[Source records]

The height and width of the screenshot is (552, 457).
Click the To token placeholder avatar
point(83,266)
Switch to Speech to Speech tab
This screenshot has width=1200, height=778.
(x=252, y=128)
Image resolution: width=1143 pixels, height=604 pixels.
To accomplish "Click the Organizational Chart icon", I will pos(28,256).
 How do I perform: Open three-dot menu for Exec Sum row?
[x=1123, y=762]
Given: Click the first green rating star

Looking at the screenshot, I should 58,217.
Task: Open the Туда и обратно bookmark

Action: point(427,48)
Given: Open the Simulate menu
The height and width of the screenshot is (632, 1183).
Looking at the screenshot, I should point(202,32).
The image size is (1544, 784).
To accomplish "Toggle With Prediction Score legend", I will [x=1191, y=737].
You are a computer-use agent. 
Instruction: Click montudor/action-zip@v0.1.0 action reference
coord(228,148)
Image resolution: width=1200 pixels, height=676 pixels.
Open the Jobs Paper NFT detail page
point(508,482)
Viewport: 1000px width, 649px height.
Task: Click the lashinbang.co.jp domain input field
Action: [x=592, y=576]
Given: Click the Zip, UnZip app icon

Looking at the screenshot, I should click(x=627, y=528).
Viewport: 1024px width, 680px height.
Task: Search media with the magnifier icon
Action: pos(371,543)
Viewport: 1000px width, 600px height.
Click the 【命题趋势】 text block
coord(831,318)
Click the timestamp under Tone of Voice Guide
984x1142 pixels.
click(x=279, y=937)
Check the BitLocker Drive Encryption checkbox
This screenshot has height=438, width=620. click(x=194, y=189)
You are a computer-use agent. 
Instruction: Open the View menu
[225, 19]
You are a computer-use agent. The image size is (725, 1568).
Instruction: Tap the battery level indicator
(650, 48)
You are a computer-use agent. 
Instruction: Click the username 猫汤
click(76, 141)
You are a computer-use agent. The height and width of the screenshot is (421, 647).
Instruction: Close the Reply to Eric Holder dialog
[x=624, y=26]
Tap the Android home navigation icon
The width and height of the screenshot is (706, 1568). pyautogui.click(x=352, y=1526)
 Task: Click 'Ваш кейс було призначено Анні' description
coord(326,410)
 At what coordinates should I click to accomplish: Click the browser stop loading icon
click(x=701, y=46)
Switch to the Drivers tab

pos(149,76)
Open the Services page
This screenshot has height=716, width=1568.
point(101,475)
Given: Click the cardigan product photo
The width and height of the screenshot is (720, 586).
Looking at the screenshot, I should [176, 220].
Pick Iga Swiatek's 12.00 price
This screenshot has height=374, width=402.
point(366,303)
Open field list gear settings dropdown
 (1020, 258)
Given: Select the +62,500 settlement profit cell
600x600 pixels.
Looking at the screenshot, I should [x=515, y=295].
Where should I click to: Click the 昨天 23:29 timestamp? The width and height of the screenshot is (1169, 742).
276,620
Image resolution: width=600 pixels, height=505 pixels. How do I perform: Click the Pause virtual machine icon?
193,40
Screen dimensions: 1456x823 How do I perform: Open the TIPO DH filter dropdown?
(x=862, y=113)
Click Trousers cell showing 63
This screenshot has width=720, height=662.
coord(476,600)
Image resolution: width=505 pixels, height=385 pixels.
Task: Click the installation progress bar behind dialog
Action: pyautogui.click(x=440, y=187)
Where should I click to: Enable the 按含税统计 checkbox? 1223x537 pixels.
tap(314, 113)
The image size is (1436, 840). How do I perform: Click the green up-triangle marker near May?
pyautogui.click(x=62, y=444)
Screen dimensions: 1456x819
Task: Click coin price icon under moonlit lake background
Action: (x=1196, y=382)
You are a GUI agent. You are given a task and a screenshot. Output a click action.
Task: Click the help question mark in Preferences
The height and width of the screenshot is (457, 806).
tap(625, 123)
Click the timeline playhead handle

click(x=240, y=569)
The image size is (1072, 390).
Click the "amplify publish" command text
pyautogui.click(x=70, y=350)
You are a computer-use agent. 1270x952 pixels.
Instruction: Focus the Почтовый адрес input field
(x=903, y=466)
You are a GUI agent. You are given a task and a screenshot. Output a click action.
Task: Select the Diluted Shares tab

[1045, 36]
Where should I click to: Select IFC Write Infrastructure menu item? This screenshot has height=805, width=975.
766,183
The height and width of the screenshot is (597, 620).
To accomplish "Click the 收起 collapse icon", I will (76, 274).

[/Source records]

What this task involves –
Transcribe each of the records verbatim.

Solution to this task –
The height and width of the screenshot is (552, 457).
Click the To token placeholder avatar
point(83,266)
Switch to Speech to Speech tab
This screenshot has width=1200, height=778.
(x=252, y=128)
Image resolution: width=1143 pixels, height=604 pixels.
To accomplish "Click the Organizational Chart icon", I will pos(28,256).
 How do I perform: Open three-dot menu for Exec Sum row?
[x=1123, y=762]
Given: Click the first green rating star

Looking at the screenshot, I should 58,217.
Task: Open the Туда и обратно bookmark

Action: point(427,48)
Given: Open the Simulate menu
The height and width of the screenshot is (632, 1183).
Looking at the screenshot, I should point(202,32).
The image size is (1544, 784).
To accomplish "Toggle With Prediction Score legend", I will [x=1191, y=737].
You are a computer-use agent. 
Instruction: Click montudor/action-zip@v0.1.0 action reference
coord(228,148)
Image resolution: width=1200 pixels, height=676 pixels.
Open the Jobs Paper NFT detail page
point(508,482)
Viewport: 1000px width, 649px height.
Task: Click the lashinbang.co.jp domain input field
Action: [x=592, y=576]
Given: Click the Zip, UnZip app icon

Looking at the screenshot, I should click(x=627, y=528).
Viewport: 1024px width, 680px height.
Task: Search media with the magnifier icon
Action: pos(371,543)
Viewport: 1000px width, 600px height.
Click the 【命题趋势】 text block
coord(831,318)
Click the timestamp under Tone of Voice Guide
984x1142 pixels.
click(x=279, y=937)
Check the BitLocker Drive Encryption checkbox
This screenshot has height=438, width=620. click(x=194, y=189)
You are a computer-use agent. 
Instruction: Open the View menu
[225, 19]
You are a computer-use agent. The image size is (725, 1568).
Instruction: Tap the battery level indicator
(650, 48)
You are a computer-use agent. 
Instruction: Click the username 猫汤
click(76, 141)
You are a computer-use agent. The height and width of the screenshot is (421, 647).
Instruction: Close the Reply to Eric Holder dialog
[x=624, y=26]
Tap the Android home navigation icon
The width and height of the screenshot is (706, 1568). pyautogui.click(x=352, y=1526)
 Task: Click 'Ваш кейс було призначено Анні' description
coord(326,410)
 At what coordinates should I click to accomplish: Click the browser stop loading icon
click(x=701, y=46)
Switch to the Drivers tab

pos(149,76)
Open the Services page
This screenshot has height=716, width=1568.
point(101,475)
Given: Click the cardigan product photo
The width and height of the screenshot is (720, 586).
Looking at the screenshot, I should [176, 220].
Pick Iga Swiatek's 12.00 price
This screenshot has height=374, width=402.
point(366,303)
Open field list gear settings dropdown
 (1020, 258)
Given: Select the +62,500 settlement profit cell
600x600 pixels.
Looking at the screenshot, I should [x=515, y=295].
Where should I click to: Click the 昨天 23:29 timestamp? The width and height of the screenshot is (1169, 742).
276,620
Image resolution: width=600 pixels, height=505 pixels. How do I perform: Click the Pause virtual machine icon?
193,40
Screen dimensions: 1456x823 How do I perform: Open the TIPO DH filter dropdown?
(x=862, y=113)
Click Trousers cell showing 63
This screenshot has width=720, height=662.
coord(476,600)
Image resolution: width=505 pixels, height=385 pixels.
Task: Click the installation progress bar behind dialog
Action: pyautogui.click(x=440, y=187)
Where should I click to: Enable the 按含税统计 checkbox? 1223x537 pixels.
tap(314, 113)
The image size is (1436, 840). How do I perform: Click the green up-triangle marker near May?
pyautogui.click(x=62, y=444)
Screen dimensions: 1456x819
Task: Click coin price icon under moonlit lake background
Action: (x=1196, y=382)
You are a GUI agent. You are given a task and a screenshot. Output a click action.
Task: Click the help question mark in Preferences
The height and width of the screenshot is (457, 806).
tap(625, 123)
Click the timeline playhead handle

click(x=240, y=569)
The image size is (1072, 390).
Click the "amplify publish" command text
pyautogui.click(x=70, y=350)
You are a computer-use agent. 1270x952 pixels.
Instruction: Focus the Почтовый адрес input field
(x=903, y=466)
You are a GUI agent. You are given a task and a screenshot. Output a click action.
Task: Select the Diluted Shares tab

[1045, 36]
Where should I click to: Select IFC Write Infrastructure menu item? This screenshot has height=805, width=975.
766,183
The height and width of the screenshot is (597, 620).
To accomplish "Click the 收起 collapse icon", I will (76, 274).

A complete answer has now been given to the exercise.